The Other Barbarism

Jason Kuznicki on Mar 22nd 2004

History is full of ideas and practices that seem barbaric by present-day standards. Human sacrifice, witchcraft, slavery, and the treatment of women as chattel all come to mind. Professional historians, though, aren’t supposed to call anything barbaric. Yet it’s not because we’re moral relativists. Quite the contrary: We’re positively obsessed with our own moral judgments. Just look at how opinionated academics are, and you will know that we can’t possibly be moral relativists.

The reason we avoid passing such judgments about the past is simple. It isn’t that we somehow approve of witchcraft trials or slavery; we despise these like everyone else, and anyone who claims that an academic can’t condemn the Holocaust is making a strawman argument.
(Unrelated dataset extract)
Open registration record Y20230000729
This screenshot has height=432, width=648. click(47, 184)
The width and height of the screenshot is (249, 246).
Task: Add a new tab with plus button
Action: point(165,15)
But merely calling something awful does not do much to explain a bad idea’s past appeal, nor can an epithet explain how a given “barbaric” practice actually operated in the times and worldviews that it did. Calling the past barbaric is often the truth, but it’s always an analytical dead end.

What about calling a current practice barbaric? Now there is the very engine of modern political change! To call something in today’s world barbaric is a profound statement about past, present and future, and it takes a lot of guts to make that claim.
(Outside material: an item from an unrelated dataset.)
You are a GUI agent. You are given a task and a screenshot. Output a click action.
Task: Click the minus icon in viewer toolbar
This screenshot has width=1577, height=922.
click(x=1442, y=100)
Imagine I had to pick one instance where our conventional wisdom is wrong, and about which the future will think us superstitious or worse. My readers probably know that I would choose the way that we now treat same-sex love. I firmly believe that in the future, love and marriage will know no gender lines. So far, so good.

Now suppose that I had to pick another idea about which our present conventional wisdom is also entirely wrong. With only a little more hesitation, I would choose the war on drugs. I believe that the future will consider us utterly ignorant in the way we now treat the so-called crime of drug use. I believe that as little as one hundred years from now, intelligent people will have put the criminalization of drug use up on that same dusty intellectual shelf where we now place apartheid.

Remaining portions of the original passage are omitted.